Chris' mother lives with his sister who has some serious health concerns of her own. The hatred in this family is so bad that when Chris dragged home from the Hospital the day Jenny was born, he'd gone 36 hours without sleep but before going to bed he called to tell his mother that the baby had come, His sister answered the phone and hung up on him without letting him speak to his mother. He called back and yelled at the sister until he was finally allowed to speak to his mother, then the sister blocked our number so he couldn't call agian which we didn't know about until we tried to return her call 2 years later and couldn't get through.Chris and I have felt for years that it is likely we won't be notified when his own mother dies. He got less that 24 hours notice of his father's memorial service. He's not the only one who gets left out like that either. There was a cousin recently that wasn't contacted about his step mother's death in time to attend her memorial service even though they were quite close. it seems there is this core of 5-8 people that tell each other what is going on and everyone else be hanged.
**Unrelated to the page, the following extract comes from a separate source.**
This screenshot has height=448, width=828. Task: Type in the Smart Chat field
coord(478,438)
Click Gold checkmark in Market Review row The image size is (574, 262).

I rattled the cage trying to get communication going and trying to reach our to family outsdie that and have offended the core possibly irreparably. Its one of those "think I'll eat some worms" moments.
Perhaps the others I reach ot too will fell the void with something better or behaps I shall be despized of all "Frenches" At this point I do not know and wish I did not care. I only know that anything and everything I've tried even when my mother in law lived with us 6 years ago turns to fecalite (Petrified dino poo).